• **Stated goal**:
Reproduce the material verbatim, beginning with the line containing "You are a GUI" and continuing through the line containing "click(x=361, y=175)", with both of those lines included. Omit the pictures from your answer.

• **Data excerpts**:
·····

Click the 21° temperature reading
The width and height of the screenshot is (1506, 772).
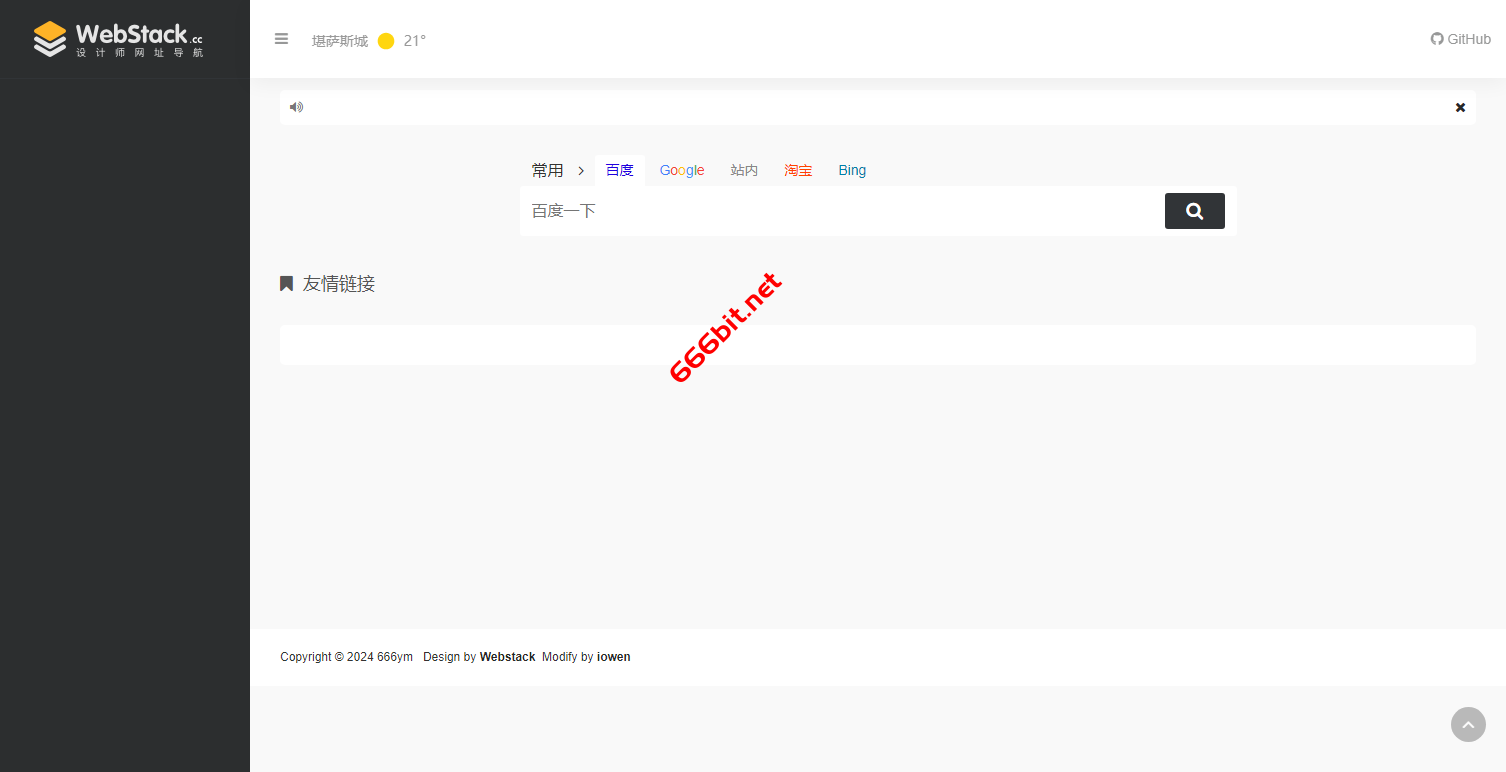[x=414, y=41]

·····

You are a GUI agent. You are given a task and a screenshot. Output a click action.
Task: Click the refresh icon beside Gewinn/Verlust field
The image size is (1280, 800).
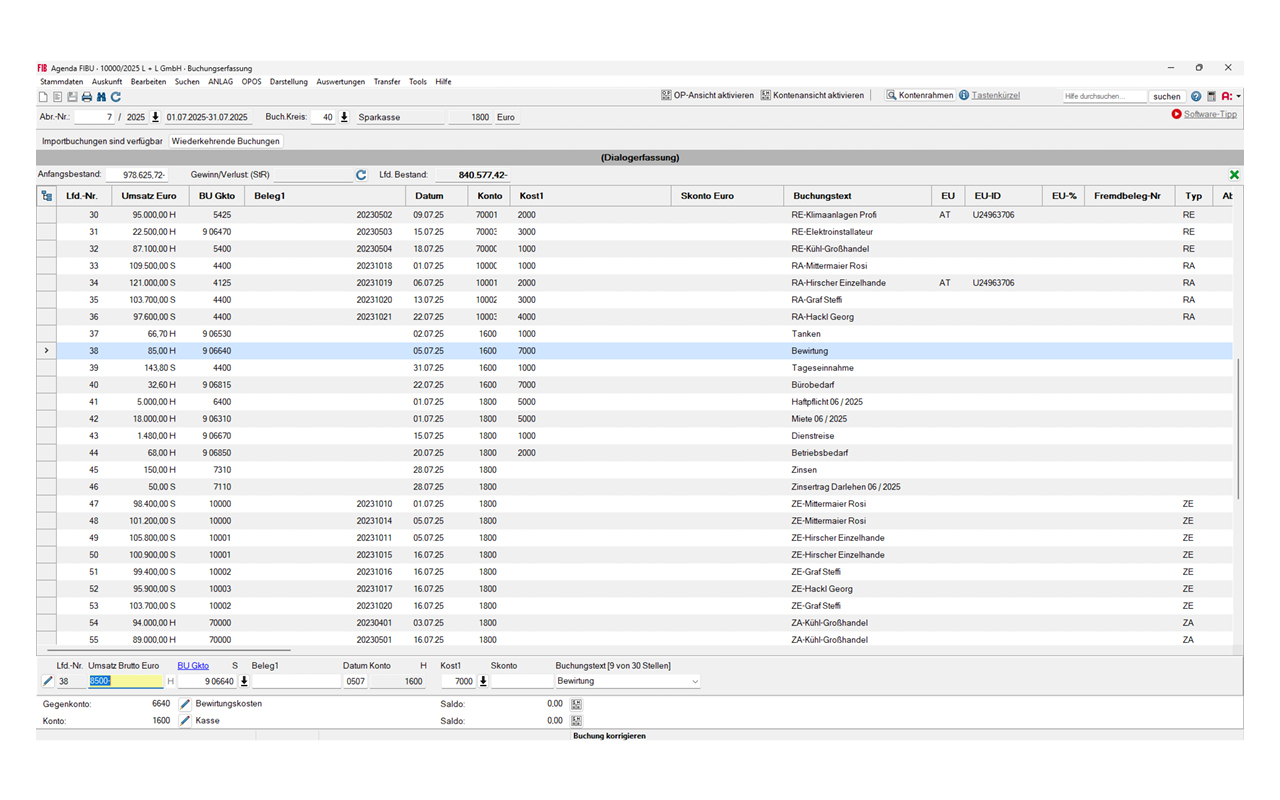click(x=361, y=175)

·····

• **Solution**:
You are a GUI agent. You are given a task and a screenshot. Output a click action.
Task: Click the refresh icon beside Gewinn/Verlust field
The image size is (1280, 800).
click(x=361, y=175)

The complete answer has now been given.